- [Exercise goal] Copy the entries below from the line containing "Given: Expand the 私たちについて chevron" up to and including the line containing "Looking at the screenshot, I should tap(229, 98).", keeping every character unchanged.

Target pointing data

⟨

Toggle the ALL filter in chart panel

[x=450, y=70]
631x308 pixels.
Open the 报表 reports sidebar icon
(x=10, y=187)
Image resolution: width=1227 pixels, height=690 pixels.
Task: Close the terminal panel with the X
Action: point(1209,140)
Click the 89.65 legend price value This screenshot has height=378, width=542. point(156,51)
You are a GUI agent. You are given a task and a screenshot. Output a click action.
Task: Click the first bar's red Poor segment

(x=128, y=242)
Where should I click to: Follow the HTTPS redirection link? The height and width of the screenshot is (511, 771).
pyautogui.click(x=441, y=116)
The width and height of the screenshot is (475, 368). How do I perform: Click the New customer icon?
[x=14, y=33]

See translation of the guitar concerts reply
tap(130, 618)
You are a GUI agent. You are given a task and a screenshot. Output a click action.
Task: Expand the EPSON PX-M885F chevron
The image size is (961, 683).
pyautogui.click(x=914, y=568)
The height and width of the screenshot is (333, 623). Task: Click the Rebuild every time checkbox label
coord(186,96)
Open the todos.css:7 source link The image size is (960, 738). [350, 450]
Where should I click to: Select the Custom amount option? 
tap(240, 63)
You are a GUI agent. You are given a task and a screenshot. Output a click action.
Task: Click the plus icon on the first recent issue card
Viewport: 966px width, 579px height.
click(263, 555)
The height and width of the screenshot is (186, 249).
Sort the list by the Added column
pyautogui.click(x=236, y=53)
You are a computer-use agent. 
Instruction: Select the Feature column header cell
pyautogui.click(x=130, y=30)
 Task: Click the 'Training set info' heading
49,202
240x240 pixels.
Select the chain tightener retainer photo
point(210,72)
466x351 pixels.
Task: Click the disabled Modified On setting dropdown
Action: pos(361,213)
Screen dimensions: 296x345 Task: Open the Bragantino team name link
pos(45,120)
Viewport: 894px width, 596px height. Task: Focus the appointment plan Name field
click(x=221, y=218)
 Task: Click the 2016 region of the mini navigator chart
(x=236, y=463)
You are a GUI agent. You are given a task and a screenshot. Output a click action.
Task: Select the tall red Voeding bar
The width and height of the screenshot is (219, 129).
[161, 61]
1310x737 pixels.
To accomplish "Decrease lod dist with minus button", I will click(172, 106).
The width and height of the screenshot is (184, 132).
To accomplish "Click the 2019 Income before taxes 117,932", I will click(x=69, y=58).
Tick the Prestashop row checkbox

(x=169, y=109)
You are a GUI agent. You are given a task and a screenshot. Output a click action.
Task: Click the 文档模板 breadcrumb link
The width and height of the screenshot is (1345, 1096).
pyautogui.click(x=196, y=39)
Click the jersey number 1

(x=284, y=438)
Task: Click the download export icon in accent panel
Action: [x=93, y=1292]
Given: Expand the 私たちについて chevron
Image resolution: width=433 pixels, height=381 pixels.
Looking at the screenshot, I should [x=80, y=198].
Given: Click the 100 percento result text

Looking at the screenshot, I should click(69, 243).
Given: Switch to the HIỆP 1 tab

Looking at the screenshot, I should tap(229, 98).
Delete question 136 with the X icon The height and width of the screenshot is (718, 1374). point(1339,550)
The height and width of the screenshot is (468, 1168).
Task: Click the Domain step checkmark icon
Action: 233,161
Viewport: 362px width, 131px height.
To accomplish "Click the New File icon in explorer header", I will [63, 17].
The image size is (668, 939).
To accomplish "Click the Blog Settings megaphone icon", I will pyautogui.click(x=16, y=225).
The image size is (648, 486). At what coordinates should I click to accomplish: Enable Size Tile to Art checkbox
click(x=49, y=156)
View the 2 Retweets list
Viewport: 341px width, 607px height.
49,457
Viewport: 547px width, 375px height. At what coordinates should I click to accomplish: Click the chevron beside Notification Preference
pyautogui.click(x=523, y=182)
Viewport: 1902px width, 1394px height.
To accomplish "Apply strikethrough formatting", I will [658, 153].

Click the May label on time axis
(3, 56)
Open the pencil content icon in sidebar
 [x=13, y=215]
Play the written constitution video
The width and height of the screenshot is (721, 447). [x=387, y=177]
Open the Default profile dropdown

⟩

- [The answer]
Given: Expand the 私たちについて chevron
Image resolution: width=433 pixels, height=381 pixels.
Looking at the screenshot, I should [x=80, y=198].
Given: Click the 100 percento result text

Looking at the screenshot, I should click(69, 243).
Given: Switch to the HIỆP 1 tab

Looking at the screenshot, I should tap(229, 98).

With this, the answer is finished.